**EXERCISE**. Word for word, repeat each line of the listing below.

**RECORDS PROVIDED**.
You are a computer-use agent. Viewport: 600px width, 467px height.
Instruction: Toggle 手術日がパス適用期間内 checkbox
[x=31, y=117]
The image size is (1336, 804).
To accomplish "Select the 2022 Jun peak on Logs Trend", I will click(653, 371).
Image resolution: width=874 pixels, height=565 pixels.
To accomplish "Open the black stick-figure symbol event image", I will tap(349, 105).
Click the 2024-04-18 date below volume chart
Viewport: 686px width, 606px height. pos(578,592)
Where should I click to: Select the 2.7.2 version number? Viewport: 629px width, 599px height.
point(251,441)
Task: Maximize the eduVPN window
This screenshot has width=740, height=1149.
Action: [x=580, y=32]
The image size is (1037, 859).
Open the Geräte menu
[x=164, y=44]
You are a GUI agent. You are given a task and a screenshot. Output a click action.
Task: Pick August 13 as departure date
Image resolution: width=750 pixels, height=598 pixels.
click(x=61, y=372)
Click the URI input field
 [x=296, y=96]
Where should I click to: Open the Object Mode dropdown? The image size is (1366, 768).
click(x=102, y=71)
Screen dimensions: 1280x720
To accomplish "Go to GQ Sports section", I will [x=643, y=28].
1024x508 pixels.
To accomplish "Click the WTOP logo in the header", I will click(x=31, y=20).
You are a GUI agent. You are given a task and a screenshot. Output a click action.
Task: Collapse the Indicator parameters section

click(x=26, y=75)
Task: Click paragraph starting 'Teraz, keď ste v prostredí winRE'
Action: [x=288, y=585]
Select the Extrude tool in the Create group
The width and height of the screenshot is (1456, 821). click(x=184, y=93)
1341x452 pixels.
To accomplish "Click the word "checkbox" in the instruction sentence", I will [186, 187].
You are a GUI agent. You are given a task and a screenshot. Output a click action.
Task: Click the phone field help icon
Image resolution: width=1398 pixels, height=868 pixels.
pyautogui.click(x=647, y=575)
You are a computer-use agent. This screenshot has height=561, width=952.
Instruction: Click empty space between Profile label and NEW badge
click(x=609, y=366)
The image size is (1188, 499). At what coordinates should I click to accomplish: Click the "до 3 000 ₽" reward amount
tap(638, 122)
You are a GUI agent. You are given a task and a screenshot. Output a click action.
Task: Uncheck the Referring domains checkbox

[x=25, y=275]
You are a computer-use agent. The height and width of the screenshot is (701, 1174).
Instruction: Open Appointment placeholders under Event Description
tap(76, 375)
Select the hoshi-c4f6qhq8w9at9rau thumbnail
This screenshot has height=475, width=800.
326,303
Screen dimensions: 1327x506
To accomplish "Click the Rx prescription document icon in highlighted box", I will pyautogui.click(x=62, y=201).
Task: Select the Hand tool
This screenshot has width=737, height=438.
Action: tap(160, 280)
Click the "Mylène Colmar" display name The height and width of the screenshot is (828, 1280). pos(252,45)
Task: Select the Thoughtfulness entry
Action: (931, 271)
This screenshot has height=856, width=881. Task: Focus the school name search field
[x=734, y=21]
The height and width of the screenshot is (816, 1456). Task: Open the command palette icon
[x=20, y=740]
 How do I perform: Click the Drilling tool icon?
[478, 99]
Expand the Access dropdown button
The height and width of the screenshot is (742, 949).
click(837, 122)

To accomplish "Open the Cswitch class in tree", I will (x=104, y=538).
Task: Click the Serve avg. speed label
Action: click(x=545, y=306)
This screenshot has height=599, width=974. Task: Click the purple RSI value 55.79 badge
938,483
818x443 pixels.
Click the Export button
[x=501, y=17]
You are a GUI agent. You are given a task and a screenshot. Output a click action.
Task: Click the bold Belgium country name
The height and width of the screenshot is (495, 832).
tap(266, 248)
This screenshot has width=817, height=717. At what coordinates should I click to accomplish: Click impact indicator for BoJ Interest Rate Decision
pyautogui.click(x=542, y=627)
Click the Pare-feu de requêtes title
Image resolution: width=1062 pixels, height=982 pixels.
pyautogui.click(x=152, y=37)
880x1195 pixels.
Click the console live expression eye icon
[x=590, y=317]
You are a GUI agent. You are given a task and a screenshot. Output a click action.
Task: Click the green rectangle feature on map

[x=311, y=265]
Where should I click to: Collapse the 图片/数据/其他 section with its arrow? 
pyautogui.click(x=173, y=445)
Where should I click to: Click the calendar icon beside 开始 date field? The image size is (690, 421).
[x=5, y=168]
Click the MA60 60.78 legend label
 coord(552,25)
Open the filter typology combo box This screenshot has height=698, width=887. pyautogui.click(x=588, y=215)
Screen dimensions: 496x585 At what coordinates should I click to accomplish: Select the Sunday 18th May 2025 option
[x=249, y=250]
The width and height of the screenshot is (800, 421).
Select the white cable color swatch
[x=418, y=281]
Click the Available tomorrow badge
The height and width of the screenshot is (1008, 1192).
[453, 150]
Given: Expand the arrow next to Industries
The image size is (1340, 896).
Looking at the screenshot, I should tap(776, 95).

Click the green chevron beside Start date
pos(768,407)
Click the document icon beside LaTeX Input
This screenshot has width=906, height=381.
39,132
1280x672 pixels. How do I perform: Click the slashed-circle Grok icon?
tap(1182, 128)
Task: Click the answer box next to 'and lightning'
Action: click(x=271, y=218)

**RESPONSE TO THIS TASK**.
You are a computer-use agent. Viewport: 600px width, 467px height.
Instruction: Toggle 手術日がパス適用期間内 checkbox
[x=31, y=117]
The image size is (1336, 804).
To accomplish "Select the 2022 Jun peak on Logs Trend", I will click(653, 371).
Image resolution: width=874 pixels, height=565 pixels.
To accomplish "Open the black stick-figure symbol event image", I will tap(349, 105).
Click the 2024-04-18 date below volume chart
Viewport: 686px width, 606px height. pos(578,592)
Where should I click to: Select the 2.7.2 version number? Viewport: 629px width, 599px height.
point(251,441)
Task: Maximize the eduVPN window
This screenshot has width=740, height=1149.
Action: [x=580, y=32]
The image size is (1037, 859).
Open the Geräte menu
[x=164, y=44]
You are a GUI agent. You are given a task and a screenshot. Output a click action.
Task: Pick August 13 as departure date
Image resolution: width=750 pixels, height=598 pixels.
click(x=61, y=372)
Click the URI input field
 [x=296, y=96]
Where should I click to: Open the Object Mode dropdown? The image size is (1366, 768).
click(x=102, y=71)
Screen dimensions: 1280x720
To accomplish "Go to GQ Sports section", I will [x=643, y=28].
1024x508 pixels.
To accomplish "Click the WTOP logo in the header", I will click(x=31, y=20).
You are a GUI agent. You are given a task and a screenshot. Output a click action.
Task: Collapse the Indicator parameters section

click(x=26, y=75)
Task: Click paragraph starting 'Teraz, keď ste v prostredí winRE'
Action: [x=288, y=585]
Select the Extrude tool in the Create group
The width and height of the screenshot is (1456, 821). click(x=184, y=93)
1341x452 pixels.
To accomplish "Click the word "checkbox" in the instruction sentence", I will [186, 187].
You are a GUI agent. You are given a task and a screenshot. Output a click action.
Task: Click the phone field help icon
Image resolution: width=1398 pixels, height=868 pixels.
pyautogui.click(x=647, y=575)
You are a computer-use agent. This screenshot has height=561, width=952.
Instruction: Click empty space between Profile label and NEW badge
click(x=609, y=366)
The image size is (1188, 499). At what coordinates should I click to accomplish: Click the "до 3 000 ₽" reward amount
tap(638, 122)
You are a GUI agent. You are given a task and a screenshot. Output a click action.
Task: Uncheck the Referring domains checkbox

[x=25, y=275]
You are a computer-use agent. The height and width of the screenshot is (701, 1174).
Instruction: Open Appointment placeholders under Event Description
tap(76, 375)
Select the hoshi-c4f6qhq8w9at9rau thumbnail
This screenshot has height=475, width=800.
326,303
Screen dimensions: 1327x506
To accomplish "Click the Rx prescription document icon in highlighted box", I will pyautogui.click(x=62, y=201).
Task: Select the Hand tool
This screenshot has width=737, height=438.
Action: tap(160, 280)
Click the "Mylène Colmar" display name The height and width of the screenshot is (828, 1280). pos(252,45)
Task: Select the Thoughtfulness entry
Action: (931, 271)
This screenshot has height=856, width=881. Task: Focus the school name search field
[x=734, y=21]
The height and width of the screenshot is (816, 1456). Task: Open the command palette icon
[x=20, y=740]
 How do I perform: Click the Drilling tool icon?
[478, 99]
Expand the Access dropdown button
The height and width of the screenshot is (742, 949).
click(837, 122)

To accomplish "Open the Cswitch class in tree", I will (x=104, y=538).
Task: Click the Serve avg. speed label
Action: click(x=545, y=306)
This screenshot has height=599, width=974. Task: Click the purple RSI value 55.79 badge
938,483
818x443 pixels.
Click the Export button
[x=501, y=17]
You are a GUI agent. You are given a task and a screenshot. Output a click action.
Task: Click the bold Belgium country name
The height and width of the screenshot is (495, 832).
tap(266, 248)
This screenshot has width=817, height=717. At what coordinates should I click to accomplish: Click impact indicator for BoJ Interest Rate Decision
pyautogui.click(x=542, y=627)
Click the Pare-feu de requêtes title
Image resolution: width=1062 pixels, height=982 pixels.
pyautogui.click(x=152, y=37)
880x1195 pixels.
Click the console live expression eye icon
[x=590, y=317]
You are a GUI agent. You are given a task and a screenshot. Output a click action.
Task: Click the green rectangle feature on map

[x=311, y=265]
Where should I click to: Collapse the 图片/数据/其他 section with its arrow? 
pyautogui.click(x=173, y=445)
Where should I click to: Click the calendar icon beside 开始 date field? The image size is (690, 421).
[x=5, y=168]
Click the MA60 60.78 legend label
 coord(552,25)
Open the filter typology combo box This screenshot has height=698, width=887. pyautogui.click(x=588, y=215)
Screen dimensions: 496x585 At what coordinates should I click to accomplish: Select the Sunday 18th May 2025 option
[x=249, y=250]
The width and height of the screenshot is (800, 421).
Select the white cable color swatch
[x=418, y=281]
Click the Available tomorrow badge
The height and width of the screenshot is (1008, 1192).
[453, 150]
Given: Expand the arrow next to Industries
The image size is (1340, 896).
Looking at the screenshot, I should tap(776, 95).

Click the green chevron beside Start date
pos(768,407)
Click the document icon beside LaTeX Input
This screenshot has width=906, height=381.
39,132
1280x672 pixels. How do I perform: Click the slashed-circle Grok icon?
tap(1182, 128)
Task: Click the answer box next to 'and lightning'
Action: click(x=271, y=218)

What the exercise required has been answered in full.